It’s difficult to assess how smart AlphaProof really is, and the level of reasoning it has, just as looking at how ChatGPT does on the LSAT doesn’t offer a clear metric of its intelligence.

But being able to come to the correct answers on complex mathematical and reasoning problems may be a critical step in achieving the science fiction-like levels of AGI that companies like Google and OpenAI are chasing after. To be sure, it’s clear AlphaProof doesn’t solve math problems the same way humans do, using more brute force and guesswork in some cases. It generates proofs by searching and trying out various combinations of possible mathematical steps to arrive at the best solution.

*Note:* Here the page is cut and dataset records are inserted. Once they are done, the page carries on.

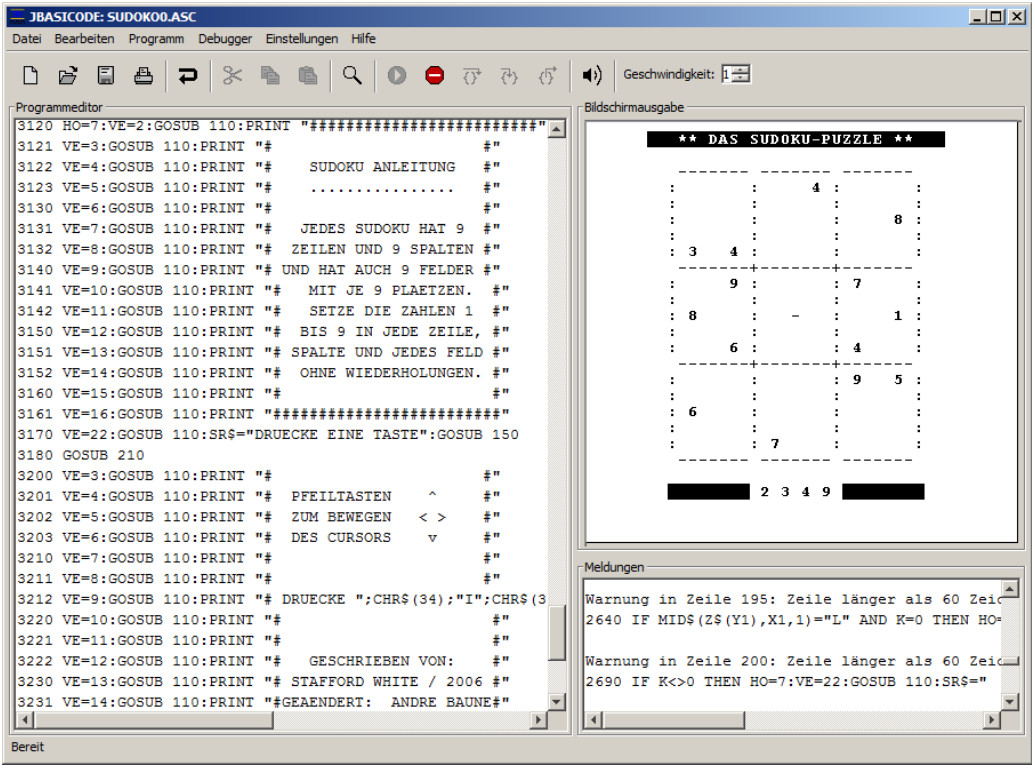
Task: Click the New file icon
Action: pos(31,75)
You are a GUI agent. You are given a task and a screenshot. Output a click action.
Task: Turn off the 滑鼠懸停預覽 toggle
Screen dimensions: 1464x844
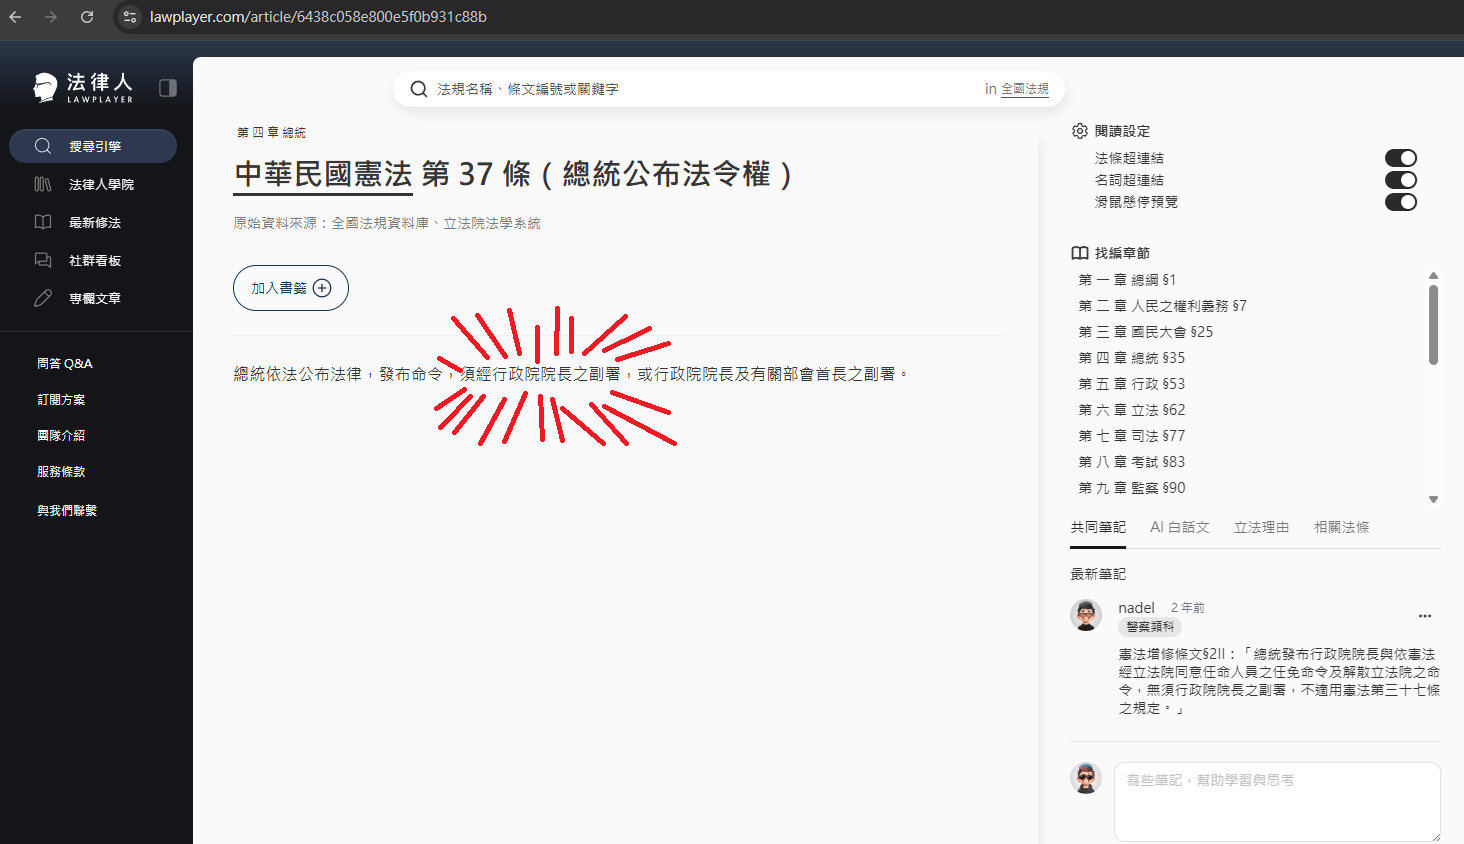click(1400, 202)
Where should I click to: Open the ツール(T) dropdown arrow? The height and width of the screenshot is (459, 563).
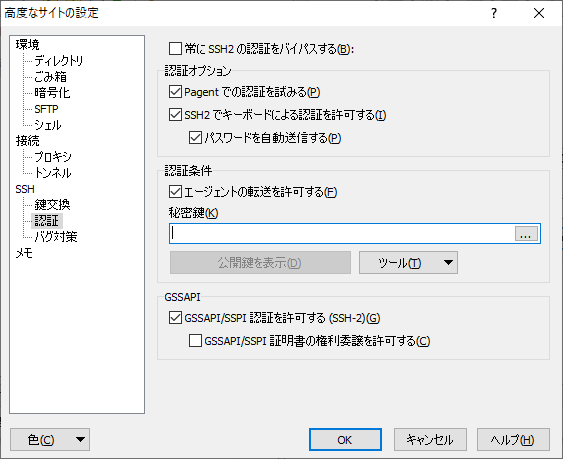pos(448,263)
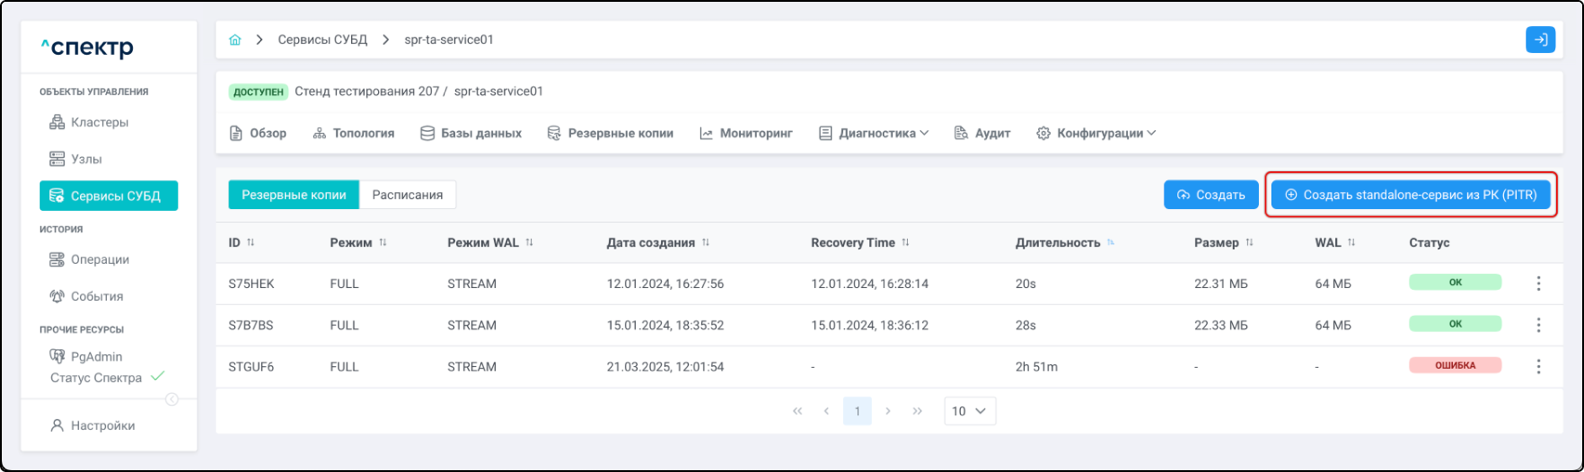Expand the Конфигурации dropdown menu

point(1096,133)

Alex Davies, a research engineer at Google DeepMind, told Semafor that AlphaProof works a bit like the company’s previous model, AlphaGo, designed to play the strategy-based board game Go. Instead of searching over possible moves, however, AlphaProof tries to find the right sequence of proof steps. “In any given attempt at a problem, [it’s] limited to fewer moves than would be explored in chess or Go systems,” he said.

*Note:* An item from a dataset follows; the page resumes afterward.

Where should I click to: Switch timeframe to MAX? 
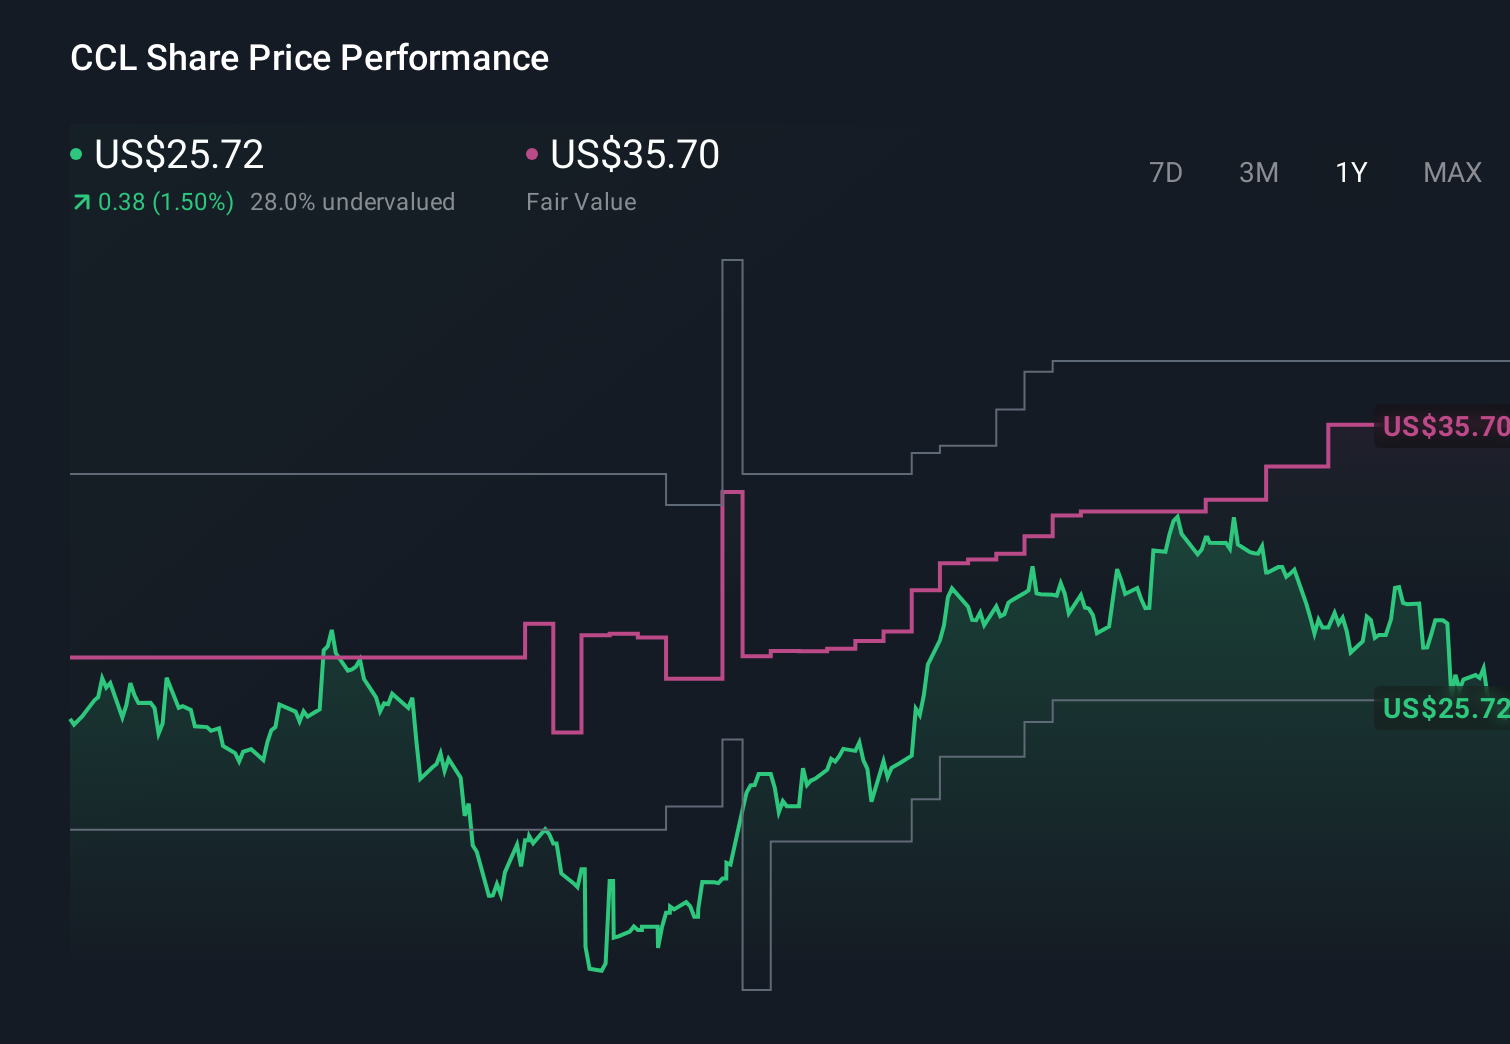(1451, 172)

But human IMO participants rely on their knowledge of theorems, and develop an intuition for how to solve a problem. They don’t have to consider as many different possibilities, and in many ways, are more efficient and intelligent than machines. In one case, AlphaProof took three days to finally arrive at a solution, for example.

Still, general large language models that power AI chatbots often struggle with basic math. They hallucinate and cannot even accurately determine which number is larger than another sometimes. AlphaProof avoids these problems by generating its answers in code. If it manages to write a program that can be executed on a computer without errors, its solution may be correct; but if it can’t, its answer is definitely wrong.

The researchers generated synthetic data to train the system. It learned the geometric relationships in various shapes by inspecting 100 million randomly drawn diagrams, and their specific proofs to figure out how to solve new problems.

The system, however, revealed glimmers of brilliance, according to Sir Timothy Gowers, a combinatorics professor at Collège de France, and a Fields medalist, the top prize in math that’s often compared to a Nobel Prize in science, and IMO gold medalist.

Gowers said that in order to find a solution, mathematicians have to find clever tricks like “magic keys” that unlock the problem. Initially, he thought that finding these magic keys was “probably a bit beyond” AlphaProof’s abilities, but was surprised to see it had found them once or twice in its solutions.

“I find it very impressive, and a significant jump from what was previously possible,” he said.